From Blessing to Curse
Of course, this is not the way things have always been. We read in Genesis 2:7 that “the Lord God formed the man of dust from the ground and breathed into his nostrils the breath of life, and the man became a living creature.” God blessed everything he had made so that his blessing defined the atmosphere of Eden.
But then Adam and Eve sinned. God cursed the ground and told Adam how this curse would impact him. “By the sweat of your face you shall eat bread, till you return to the ground, for out of it you were taken; for you are dust, and to dust you shall return” (Genesis 3:19). Gone was the chance to eat of the tree of life and never die. Adam would one day be buried in the ground, and his body would turn back into its dust.
Ever since Eden, human life has ended in death. Yes, Jesus really died. But death was not the end for him. Likewise, all who are joined to him by faith can face death, knowing that it will not be the end for us either.

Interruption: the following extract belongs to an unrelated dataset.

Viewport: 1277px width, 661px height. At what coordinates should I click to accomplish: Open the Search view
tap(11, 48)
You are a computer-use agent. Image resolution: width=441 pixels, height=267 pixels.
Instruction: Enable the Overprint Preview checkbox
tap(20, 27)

Paul writes, “As in Adam all die, so also in Christ shall all be made alive. . . . Just as we have borne the image of the man of dust, we shall also bear the image of the man of heaven” (1 Corinthians 15:22, 49).
This certain hope gives us a reason to sing for joy at Christmas. When Christ comes again, earth will receive her King. Every knee will bow. The nations will prove the glories of his righteousness as people from every tribe, tongue, and nation dwell secure under the righteous rule of King Jesus. All oppression will have ceased. His blessing will flow far as the curse is found.
Curse Finally Gone for Good
My husband and I know that the day is going to come when our bodies will be planted, like seeds, in the darkness of the earth. It will seem to some as though our lives have come to an end. But we know better. We know that yonder breaks a new and glorious morn. The darkness of our graves will one day be pierced by the radiant light of the glory of God in the face of Jesus Christ. The silence of our graves will be disrupted by his thunderous voice. He will call the dust of our dead bodies out of those burial plots and transform them to be like his own glorious body (Philippians 3:21).
Those two little plots of ground will not prove to be our final resting place. The blessing of his resurrection life is going to penetrate the earth in which we are buried, and we will be raised to life. We are going to experience all that God promised when Isaiah prophesied, “Your dead shall live; their bodies shall rise. You who dwell in the dust, awake and sing for joy! For your dew is a dew of light, and the earth will give birth to the dead” (Isaiah 26:19). This hope enables us to sing songs of joy in the night as we wait for that glorious morn.